> **Exercise details**
Every line of the entries that holds the word "Serve" is to be copied.

> **Data extract**
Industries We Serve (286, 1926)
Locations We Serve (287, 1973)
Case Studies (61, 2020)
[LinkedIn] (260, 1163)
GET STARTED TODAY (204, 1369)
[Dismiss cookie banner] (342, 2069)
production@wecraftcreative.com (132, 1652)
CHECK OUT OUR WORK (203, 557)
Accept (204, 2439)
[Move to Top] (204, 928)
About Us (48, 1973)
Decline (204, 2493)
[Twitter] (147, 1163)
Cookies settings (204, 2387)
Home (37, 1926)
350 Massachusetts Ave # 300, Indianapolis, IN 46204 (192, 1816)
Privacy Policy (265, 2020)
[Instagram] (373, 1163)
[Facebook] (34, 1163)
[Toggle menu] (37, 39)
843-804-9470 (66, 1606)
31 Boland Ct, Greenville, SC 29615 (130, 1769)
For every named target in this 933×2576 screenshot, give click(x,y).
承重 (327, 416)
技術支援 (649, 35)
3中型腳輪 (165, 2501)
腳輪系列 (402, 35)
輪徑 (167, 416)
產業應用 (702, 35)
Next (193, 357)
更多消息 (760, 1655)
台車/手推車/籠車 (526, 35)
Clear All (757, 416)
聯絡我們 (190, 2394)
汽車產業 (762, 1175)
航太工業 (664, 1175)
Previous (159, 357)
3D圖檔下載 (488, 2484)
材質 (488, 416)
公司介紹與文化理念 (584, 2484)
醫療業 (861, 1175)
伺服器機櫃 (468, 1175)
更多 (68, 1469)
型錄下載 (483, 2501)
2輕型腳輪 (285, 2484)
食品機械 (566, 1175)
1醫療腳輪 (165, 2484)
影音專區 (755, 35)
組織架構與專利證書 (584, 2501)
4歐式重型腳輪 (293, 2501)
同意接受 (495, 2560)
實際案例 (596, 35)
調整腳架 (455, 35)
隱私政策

> **Output below**
Industries We Serve (286, 1926)
Locations We Serve (287, 1973)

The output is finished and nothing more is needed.